My fears that we might encourage people to relive past pains, holocaust memories or wartime losses were soon banished. The project was full of laughter, warmth and friendship. Miriam was brilliant and I was right. The contributors loved her. She led a series of more formal workshops while I organised smaller discussion groups and one-to-one interviews. As non-writers, some contributors were initially reluctant to write but we only had to mention a word like ‘rationing’ or hold up a sepia wedding photograph and there was no stopping them. Our carefully planned themes were soon ignored but this was perfect. We were receiving stories that we could never have planned for because we didn’t know they existed. We were collecting priceless pieces of social history that would otherwise have been lost forever.
I was determined to reach a wider range of contributors than just those who were attending workshops. I used our original plans to develop a distance pack and sent out copies to anyone who expressed an interest. Word spread in a way that would not have been possible pre-Internet and I started to receive memories not only from all over the country but from all over the world too.

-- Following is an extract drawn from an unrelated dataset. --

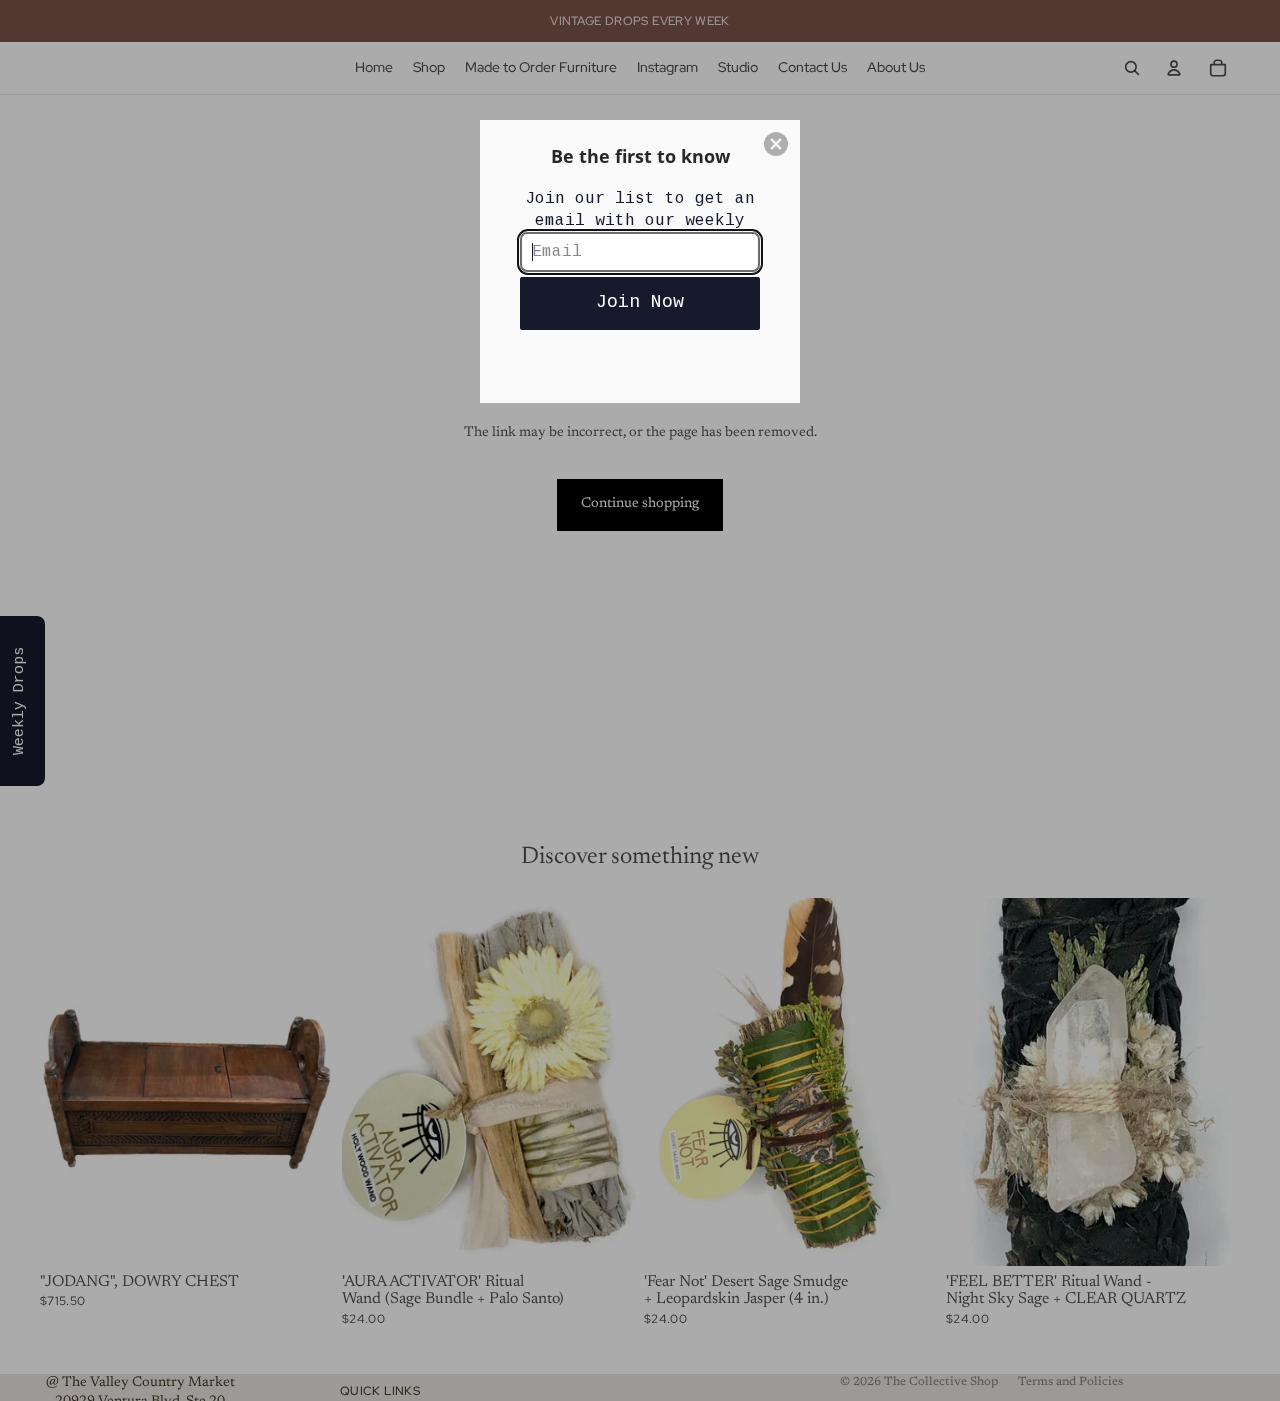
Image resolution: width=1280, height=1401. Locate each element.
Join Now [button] (640, 302)
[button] (776, 144)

By the middle of the year we were working as a team; Miriam and Val with their invaluable writing experience, Glen Tillyard who organised the photography, scanning of old photos and the web design, George Ballentyne who helped with the checking and proof reading, Micky Wright who produced the cartoons and Ian Simons who is still in charge of delivering, setting up and maintaining the touring display. There was also a team of enthusiastic volunteers led by Judy Hastings who kept the whole project alive and buzzing.
The hardest part of the project for me was sorting the memories into a book. It took many weeks of reading, sifting, sorting and re-reading until slowly what had started out as random reminiscences emerged to tell a story of a small, self-contained community and the enormous upheaval it experienced in the 1940s when families of Londoners flooded into Leicester to escape the bombs. No one knows for sure how many Jewish people came to Leicester at that time. Many families spent the war here and then when their men were demobbed they returned to London. I managed to contact a few of these people and so was able to include a little of how being Jewish in Leicester felt for them. A large number of evacuees settled in Leicester, and it was these people, together with refugees from Europe, many of whom had experienced unspeakable atrocities, who helped to create the new, vibrant and diverse Leicester Jewish Community of the 1950s.

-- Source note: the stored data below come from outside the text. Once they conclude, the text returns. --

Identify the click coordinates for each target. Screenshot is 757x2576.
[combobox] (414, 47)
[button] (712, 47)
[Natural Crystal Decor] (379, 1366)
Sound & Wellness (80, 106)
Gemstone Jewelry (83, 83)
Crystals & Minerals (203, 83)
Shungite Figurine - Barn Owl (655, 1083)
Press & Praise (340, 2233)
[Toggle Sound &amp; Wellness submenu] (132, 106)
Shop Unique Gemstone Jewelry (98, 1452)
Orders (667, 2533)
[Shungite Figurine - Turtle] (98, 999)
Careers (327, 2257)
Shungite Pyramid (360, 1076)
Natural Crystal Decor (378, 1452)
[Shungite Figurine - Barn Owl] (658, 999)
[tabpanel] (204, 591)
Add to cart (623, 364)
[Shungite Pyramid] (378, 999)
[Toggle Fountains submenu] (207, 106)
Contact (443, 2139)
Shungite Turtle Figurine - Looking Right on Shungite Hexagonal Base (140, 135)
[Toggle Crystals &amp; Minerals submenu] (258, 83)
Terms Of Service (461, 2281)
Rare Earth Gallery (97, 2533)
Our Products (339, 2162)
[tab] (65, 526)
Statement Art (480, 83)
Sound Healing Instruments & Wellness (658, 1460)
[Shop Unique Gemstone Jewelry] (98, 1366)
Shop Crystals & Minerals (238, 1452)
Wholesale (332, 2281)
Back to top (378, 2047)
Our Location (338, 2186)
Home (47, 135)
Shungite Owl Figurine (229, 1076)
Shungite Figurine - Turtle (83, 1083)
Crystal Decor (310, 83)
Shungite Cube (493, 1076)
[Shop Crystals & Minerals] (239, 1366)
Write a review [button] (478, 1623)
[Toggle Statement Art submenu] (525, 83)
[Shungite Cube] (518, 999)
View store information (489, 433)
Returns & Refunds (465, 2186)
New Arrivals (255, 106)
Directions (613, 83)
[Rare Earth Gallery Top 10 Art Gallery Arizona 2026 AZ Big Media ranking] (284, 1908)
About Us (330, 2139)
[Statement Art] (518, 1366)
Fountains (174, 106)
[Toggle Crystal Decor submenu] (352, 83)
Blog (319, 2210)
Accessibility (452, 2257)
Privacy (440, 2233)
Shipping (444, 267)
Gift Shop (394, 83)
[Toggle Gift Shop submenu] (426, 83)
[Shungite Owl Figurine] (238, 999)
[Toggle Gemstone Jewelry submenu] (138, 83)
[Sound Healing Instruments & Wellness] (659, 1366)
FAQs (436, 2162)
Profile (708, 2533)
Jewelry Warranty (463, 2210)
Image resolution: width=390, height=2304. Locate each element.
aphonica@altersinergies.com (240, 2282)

I now had the story but not quite the book. My previous writing experiences had ended here, with the typed manuscript being posted to the publishers, but this was different. With Val Moore's invaluable help we planned the pages, chapters, glossary, in fact all the parts of the book that I had previously taken for granted. Time was running short. With only two weeks to get the entire manuscript ready for sending to
Think plus Ink, a brilliant team of local book designers, much of the final checking and rechecking was done late into the night. Only when the manuscript was placed into their hands could I breath easily again. Within days they produced A3 proof sheets and for the first time we saw a real book emerging from the typed pages that I had spent so many hours agonising over. With their design eye and expertise we worked together to produce the professional, attractive book Jewish Voices. It was then that I knew that I had achieved my goal. I had a book of memories that would be of interest to more than just the family and friends of the contributors.